Dibba-papà

Vedere in televisione il volto umano (da neo-papà, nella fattispecie) di un esponente del Movimento 5 Stelle è come assistere a un abbraccio fraterno tra Massimo D’Alema e Matteo Renzi. Eppure Alessandro Di Battista, l’altro giorno ospite da Lucia Annunziata, è riuscito a mostrare ai telespettatori proprio il suo volto umano, già poco lucido di suo ma ancor di più dopo la nascita dell’erede (al quale non possiamo, comunque, non esprimere la nostra solidarietà per cotanto padre).

Nonostante il lieto evento che lo ha coinvolto in prima persona, il “Dibba” ci ha lasciato perplessi soprattutto per una bizzarra teoria che proviamo in questa sede a sintetizzare: il M5S ha il 25 per cento dei voti ed è il partito (“Movimento” dicono loro) più votato, mentre gli altri cercano le alleanze tra loro per fotterli. In altri termini, i grillini non vogliono allearsi con nessuno e, nel contempo, hanno la pretesa di governare con una percentuale (sulla carta) di voti che maggioranza non è.

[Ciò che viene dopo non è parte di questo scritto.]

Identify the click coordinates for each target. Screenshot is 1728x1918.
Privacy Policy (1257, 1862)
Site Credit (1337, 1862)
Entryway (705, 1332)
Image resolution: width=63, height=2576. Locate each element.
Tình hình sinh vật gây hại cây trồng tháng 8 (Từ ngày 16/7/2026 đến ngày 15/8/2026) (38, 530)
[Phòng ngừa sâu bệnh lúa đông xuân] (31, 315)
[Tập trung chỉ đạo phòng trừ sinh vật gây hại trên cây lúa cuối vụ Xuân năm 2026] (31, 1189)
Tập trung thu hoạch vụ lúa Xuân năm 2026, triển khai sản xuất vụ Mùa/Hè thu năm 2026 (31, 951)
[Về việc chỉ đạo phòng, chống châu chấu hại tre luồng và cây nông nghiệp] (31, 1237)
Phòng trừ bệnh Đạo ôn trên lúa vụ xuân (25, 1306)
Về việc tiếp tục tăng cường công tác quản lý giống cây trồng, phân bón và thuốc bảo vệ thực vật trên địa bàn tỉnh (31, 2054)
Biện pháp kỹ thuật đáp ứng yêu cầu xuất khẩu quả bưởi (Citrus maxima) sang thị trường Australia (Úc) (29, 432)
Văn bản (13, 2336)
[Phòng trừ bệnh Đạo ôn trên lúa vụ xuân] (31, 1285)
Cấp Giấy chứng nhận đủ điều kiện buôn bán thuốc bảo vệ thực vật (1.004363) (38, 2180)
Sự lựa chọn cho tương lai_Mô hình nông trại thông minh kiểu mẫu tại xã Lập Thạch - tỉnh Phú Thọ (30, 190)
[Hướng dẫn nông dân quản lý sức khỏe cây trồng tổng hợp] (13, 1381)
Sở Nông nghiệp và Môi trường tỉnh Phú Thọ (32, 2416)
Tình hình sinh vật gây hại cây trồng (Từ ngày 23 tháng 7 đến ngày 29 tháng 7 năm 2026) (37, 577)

Dibba-papà è sicuramente uno dei pezzi da novanta del movimento grillino, ma dovrebbe spiegarci come può pensare che la democrazia possa prevedere il governo di uno schieramento che rappresenti il 25 per cento dei voti. E dovrebbe spiegarlo, tra una poppata e l’altra, soprattutto all’altro 75 per cento che per il M5S non vota. Capiamo che il concetto di “democrazia” in casa grillina sia, a dir poco, piuttosto flessibile/discutibile, ma si ritiene che pretendere di governare il Paese con il 25 per cento dei consensi sia quanto meno eccessivo.